### Texto de leitura
################

Comportamento / Filosofia
  

"Uma pessoa se torna pessoa somente através dos outros"

Reitor da Universidade Católica da África Oriental, Justus Mbae, fala à nossa correspondente sobre o conceito de Ubuntu

por Maddalena Maltese - Città Nuova   publicado às 12:55 de 05/05/2014, modificado às 12:56 de 05/05/2014

O professor Justus Mbae fala sobre o Ubunto a jovens dos Focolares na Mariapolis Piero, na região de Nairóbi (Quênia).

Justus Mbae, professor e reitor da Universidade Católica da África Oriental, em Nairóbi, estudou filosofia na Grécia. Lembra-se do período europeu como crucial para sua formação, mas também surpreendente pelo grande valor atribuído à pessoa, à sua liberdade, em detrimento dos deveres para com a comunidade. Teria sido fácil ficar na Europa e prosseguir ali seus estudos, mas ele tinha um dever para com as pessoas que o educaram e o ajudaram a ser o que se tornou. Sua realização pessoal não poderia excluí-las ou deixá-las de lado. Devia retornar ao Quênia e restituir ao seu país tudo o que havia recebido.

Ubuntu, na cultura africana, é também isso. O conceito foi o tema da conversa que o professor Mbae teve com os jovens do Movimento dos Focolares no último dia primeiro de maio, durante conferência realizada na Mariapolis Piero, região de Nairóbi (Quênia). O evento faz parte do projeto Sharing with Africa (Compartilhando com a África), que se desenvolve em torno dessa pedra angular da vida das comunidades africanas.

################

### Material extraído

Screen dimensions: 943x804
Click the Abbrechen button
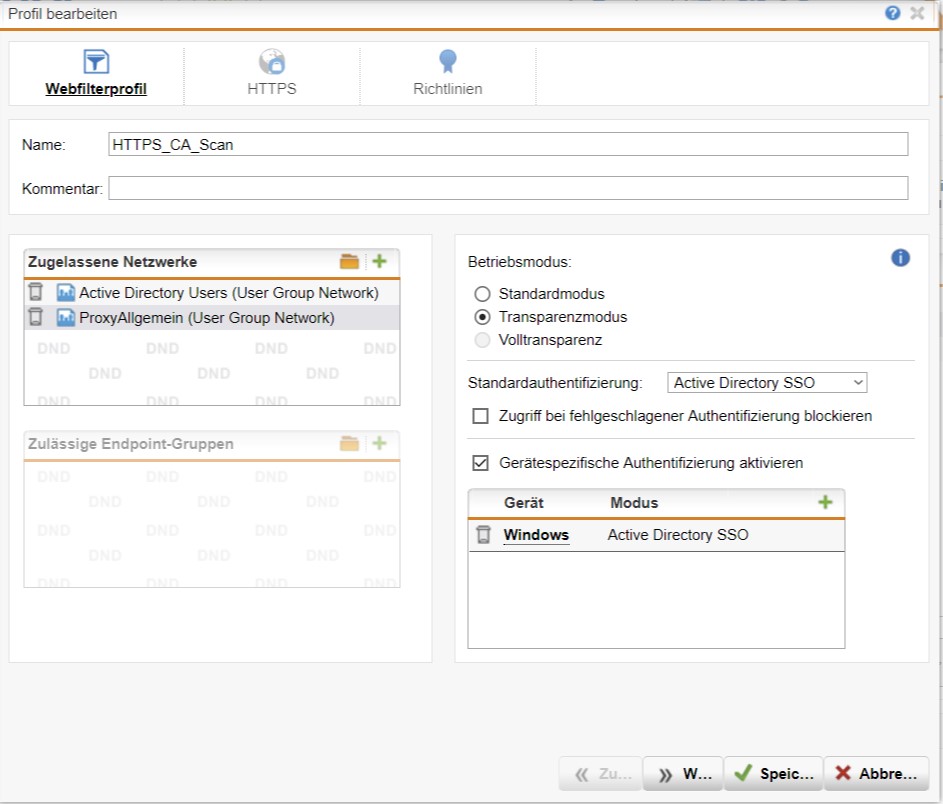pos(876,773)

################

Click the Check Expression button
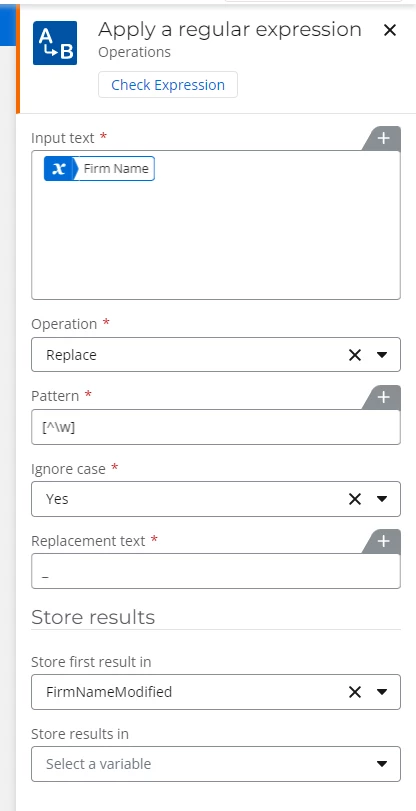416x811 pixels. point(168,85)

################

### Instrução escrita
Responda às perguntas abaixo com base no texto sobre o Ubuntu.
(a) Em que país Justus Mbae estudou filosofia?
(b) Em que dia o professor Mbae conversou com os jovens do Movimento dos Focolares?
(c) De que projeto faz parte o evento realizado na Mariapolis Piero?
O material não tem nenhuma relação com o que se pede aqui.

### Resposta completa
(a) Justus Mbae estudou filosofia na Grécia.
(b) A conversa aconteceu no dia primeiro de maio.
(c) O evento faz parte do projeto Sharing with Africa (Compartilhando com a África).